While not well known in the United States, safe injection centers for injecting drug users are a standard feature of harm reduction programs in large cities elsewhere, including Vancouver, Frankfurt, and Sydney. Experts from these cities were on a September 30 panel discussion at All Souls Church on Lexington Avenue on the Upper East Side. The discussion was moderated by Amy Goodman of the “Democracy Now” television and radio news program.
The panel was the second step in a drive to educate the public in New York. SIFs are a notable a component of Governor Andrew Cuomo’s “Blueprint on Ending the AIDS Epidemic,” which was developed by a task force of 63 leading experts and advocates and released earlier this year.
City Council health chair notes harm reduction success worldwide, Cuomo task force’s endorsement
“Supervised injection facilities are a successful harm reduction strategy in cities across the world and are a critical facet of the governor’s Ending the Epidemic Blueprint,” said Johnson, who is one of the six out LGBT members of the Council. “I look forward to continuing the conversation on this and other innovative solutions to public drug use and overdose.”
Julie Netherland, the Drug Policy Alliance’s deputy state director, said, “We can do a better job addressing the health of people who use drugs.” Safe injection sites, she said, reduce overdoses and improve the health of drug users.
In such centers, injectors have access to sanitary and supportive surroundings, often with a nurse present. Syringe exchange programs in New York City prevent HIV and hepatitis C infections by giving drug users access to sterile needles.
“But it's not enough to provide someone the tools for safer injection” without providing a place to do the actual injection said Taeko Frost, executive director of Washington Heights CORNER Project, an Upper Manhattan nonprofit that does harm reduction work with drug users.

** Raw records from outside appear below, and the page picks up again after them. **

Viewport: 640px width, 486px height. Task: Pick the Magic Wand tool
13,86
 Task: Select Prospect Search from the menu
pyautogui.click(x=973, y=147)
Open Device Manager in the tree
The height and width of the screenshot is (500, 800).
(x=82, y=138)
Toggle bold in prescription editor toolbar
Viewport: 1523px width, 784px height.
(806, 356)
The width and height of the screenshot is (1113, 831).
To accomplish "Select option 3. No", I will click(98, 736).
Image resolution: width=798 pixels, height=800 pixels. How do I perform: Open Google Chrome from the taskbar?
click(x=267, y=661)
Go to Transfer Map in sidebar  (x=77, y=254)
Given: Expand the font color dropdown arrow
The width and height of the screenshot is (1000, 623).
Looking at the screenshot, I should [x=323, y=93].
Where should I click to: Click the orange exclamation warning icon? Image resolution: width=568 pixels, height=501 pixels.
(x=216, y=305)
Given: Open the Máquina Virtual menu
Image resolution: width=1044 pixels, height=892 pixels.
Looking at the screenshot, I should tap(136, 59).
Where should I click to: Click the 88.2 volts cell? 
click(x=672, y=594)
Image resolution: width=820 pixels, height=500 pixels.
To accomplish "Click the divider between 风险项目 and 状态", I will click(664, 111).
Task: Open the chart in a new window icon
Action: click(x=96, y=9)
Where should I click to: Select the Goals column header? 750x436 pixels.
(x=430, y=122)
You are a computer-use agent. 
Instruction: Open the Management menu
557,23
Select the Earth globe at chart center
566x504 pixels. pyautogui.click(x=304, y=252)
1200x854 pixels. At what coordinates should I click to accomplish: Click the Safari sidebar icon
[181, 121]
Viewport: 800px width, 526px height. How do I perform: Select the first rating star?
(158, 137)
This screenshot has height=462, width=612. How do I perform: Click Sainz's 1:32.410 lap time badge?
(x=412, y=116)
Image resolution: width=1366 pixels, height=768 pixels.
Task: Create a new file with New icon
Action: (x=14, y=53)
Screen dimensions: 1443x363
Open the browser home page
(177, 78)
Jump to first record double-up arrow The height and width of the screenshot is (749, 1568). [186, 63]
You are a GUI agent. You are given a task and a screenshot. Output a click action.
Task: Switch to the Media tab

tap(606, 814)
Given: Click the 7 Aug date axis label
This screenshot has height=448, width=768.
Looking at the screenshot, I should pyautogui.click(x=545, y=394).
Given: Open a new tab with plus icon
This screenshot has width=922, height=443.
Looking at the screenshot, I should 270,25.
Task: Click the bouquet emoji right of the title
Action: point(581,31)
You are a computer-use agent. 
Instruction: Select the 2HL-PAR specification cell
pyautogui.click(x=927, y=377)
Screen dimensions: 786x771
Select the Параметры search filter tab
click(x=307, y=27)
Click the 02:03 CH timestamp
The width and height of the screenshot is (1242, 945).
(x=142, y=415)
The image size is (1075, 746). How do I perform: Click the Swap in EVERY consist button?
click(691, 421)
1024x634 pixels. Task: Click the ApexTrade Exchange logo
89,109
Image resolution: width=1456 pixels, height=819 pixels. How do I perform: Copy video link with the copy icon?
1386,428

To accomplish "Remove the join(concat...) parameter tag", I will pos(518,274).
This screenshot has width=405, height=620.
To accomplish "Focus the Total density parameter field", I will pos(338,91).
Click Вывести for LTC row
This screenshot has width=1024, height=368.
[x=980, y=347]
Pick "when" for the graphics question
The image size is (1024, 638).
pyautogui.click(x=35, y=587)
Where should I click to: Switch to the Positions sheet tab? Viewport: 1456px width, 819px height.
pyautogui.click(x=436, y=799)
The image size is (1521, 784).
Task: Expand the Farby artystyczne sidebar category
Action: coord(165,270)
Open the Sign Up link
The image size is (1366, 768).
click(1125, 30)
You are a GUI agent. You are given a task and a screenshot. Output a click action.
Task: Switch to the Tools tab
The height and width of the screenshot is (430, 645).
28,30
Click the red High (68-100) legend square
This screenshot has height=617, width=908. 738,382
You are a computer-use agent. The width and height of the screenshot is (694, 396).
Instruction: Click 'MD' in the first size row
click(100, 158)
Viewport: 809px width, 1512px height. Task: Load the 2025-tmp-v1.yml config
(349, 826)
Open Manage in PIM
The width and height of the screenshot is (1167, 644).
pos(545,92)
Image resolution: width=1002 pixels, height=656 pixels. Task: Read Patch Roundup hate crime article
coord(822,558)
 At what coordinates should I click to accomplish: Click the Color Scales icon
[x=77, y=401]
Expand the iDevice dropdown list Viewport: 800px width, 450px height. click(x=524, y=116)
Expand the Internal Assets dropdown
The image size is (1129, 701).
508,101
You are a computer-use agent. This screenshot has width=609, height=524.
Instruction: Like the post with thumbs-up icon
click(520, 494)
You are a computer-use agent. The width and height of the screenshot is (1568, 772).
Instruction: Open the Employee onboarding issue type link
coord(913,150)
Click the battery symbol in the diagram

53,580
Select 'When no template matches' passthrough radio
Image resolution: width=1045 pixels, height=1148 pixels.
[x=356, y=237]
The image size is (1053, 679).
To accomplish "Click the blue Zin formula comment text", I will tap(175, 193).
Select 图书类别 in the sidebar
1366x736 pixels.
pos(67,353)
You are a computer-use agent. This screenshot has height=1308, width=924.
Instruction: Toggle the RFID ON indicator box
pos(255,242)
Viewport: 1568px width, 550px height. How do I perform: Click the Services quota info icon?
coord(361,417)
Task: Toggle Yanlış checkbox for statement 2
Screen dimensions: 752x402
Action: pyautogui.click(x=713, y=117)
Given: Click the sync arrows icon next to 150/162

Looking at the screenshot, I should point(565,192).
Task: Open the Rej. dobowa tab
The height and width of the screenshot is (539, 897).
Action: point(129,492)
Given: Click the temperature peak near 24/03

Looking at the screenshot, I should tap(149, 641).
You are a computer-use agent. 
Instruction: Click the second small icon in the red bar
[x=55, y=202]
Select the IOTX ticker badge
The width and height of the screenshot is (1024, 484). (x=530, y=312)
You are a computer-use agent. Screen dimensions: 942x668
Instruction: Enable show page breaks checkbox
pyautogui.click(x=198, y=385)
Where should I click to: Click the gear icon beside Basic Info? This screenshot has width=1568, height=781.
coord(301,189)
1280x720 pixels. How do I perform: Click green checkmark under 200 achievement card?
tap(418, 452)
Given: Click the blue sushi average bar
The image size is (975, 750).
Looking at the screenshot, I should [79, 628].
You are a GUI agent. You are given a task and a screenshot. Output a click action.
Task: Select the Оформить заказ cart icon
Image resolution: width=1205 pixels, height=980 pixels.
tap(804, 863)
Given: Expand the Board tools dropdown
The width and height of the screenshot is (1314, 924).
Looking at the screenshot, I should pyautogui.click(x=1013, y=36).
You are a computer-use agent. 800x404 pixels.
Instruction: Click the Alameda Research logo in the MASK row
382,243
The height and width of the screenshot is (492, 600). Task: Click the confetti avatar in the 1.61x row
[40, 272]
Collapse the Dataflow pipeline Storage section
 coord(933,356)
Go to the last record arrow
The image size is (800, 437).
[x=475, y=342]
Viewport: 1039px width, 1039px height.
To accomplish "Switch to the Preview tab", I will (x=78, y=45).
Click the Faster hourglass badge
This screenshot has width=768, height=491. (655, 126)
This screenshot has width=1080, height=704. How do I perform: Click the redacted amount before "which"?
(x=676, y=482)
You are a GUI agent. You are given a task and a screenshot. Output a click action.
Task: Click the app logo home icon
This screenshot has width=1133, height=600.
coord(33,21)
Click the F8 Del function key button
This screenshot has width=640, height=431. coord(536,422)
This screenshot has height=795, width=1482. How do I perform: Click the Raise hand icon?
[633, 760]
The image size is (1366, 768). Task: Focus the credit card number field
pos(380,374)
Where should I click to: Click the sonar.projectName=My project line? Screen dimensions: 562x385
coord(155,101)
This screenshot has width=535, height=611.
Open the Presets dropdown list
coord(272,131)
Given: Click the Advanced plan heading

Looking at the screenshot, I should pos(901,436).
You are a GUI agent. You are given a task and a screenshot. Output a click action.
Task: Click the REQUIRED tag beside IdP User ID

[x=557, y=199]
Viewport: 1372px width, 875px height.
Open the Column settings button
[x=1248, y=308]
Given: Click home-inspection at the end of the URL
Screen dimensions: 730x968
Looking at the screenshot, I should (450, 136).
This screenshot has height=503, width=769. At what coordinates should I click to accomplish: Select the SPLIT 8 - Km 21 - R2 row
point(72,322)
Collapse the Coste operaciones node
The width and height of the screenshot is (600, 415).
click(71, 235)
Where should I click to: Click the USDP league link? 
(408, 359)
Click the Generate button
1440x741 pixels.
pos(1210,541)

“A safe, clean place to inject would have allowed me to avoid abscesses and infections that have affected my health and would have made it much easier to deal with things I wanted to change about my drug use,” said Paul Levine, a staff member at VOCAL New York who was forced to inject in public places during periods of homelessness. VOCAL works on HIV, drug use, and ex-inmate issues. Injecting in public, Levine explained, increases the risk of arrest but also ties up law enforcement resources.
Diverting drug users to SIFs would also mitigate public complaints about drug use in restaurant bathrooms and parks.